Литмир - Электронная Библиотека

– На, раскрашивай, как на картинке.

Восхищенная Лета посмотрела в темную дырочку, а затем замазала картонный бурдюк желтой краской. За дыней появились арбуз, тыква, а из длинного шарика вышел кривоватый, но весьма достоверный кабачок. Увлечение папье-маше перекинулось домой. Под диванами и столами, как пустые осиные гнезда, шуршали и перекатывались бумажные шары, покрытые разводами акварели. Затем пришел черед мелкой пластики: Лета облепляла клейстером, сушила и раскрашивала всё, что попадалось под руку – лимон, купленный папой для витамина С, баранку с маком, яблоко, отваренные для салата яйца, чайные блюдца и кофейные чашки. На картонных тарелочках лежали бумажные конфеты, раскрашенные гуашью, полосатые пирожные и загадочные кондитерские изделия, разрисованные волшебными фломастерами.
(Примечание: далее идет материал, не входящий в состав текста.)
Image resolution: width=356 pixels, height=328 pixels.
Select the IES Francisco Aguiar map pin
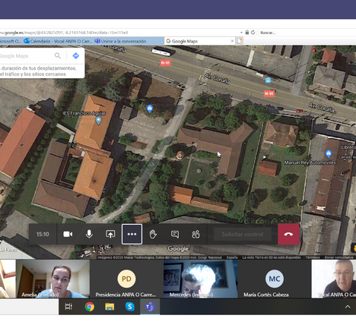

Плюшевый медведь объедался синим зефиром, заяц – малиновыми пряниками. Восхищенная бабушка жертвовала искусству рулоны дефицитнейшей туалетной бумаги, папа предрекал дочери славу художника поп-арта с мировым именем.

– Всё-таки, кое-что ребёнок унаследовал от меня, – радовался папа. – Утончённый вкус, воплощённый в дерзкие решения.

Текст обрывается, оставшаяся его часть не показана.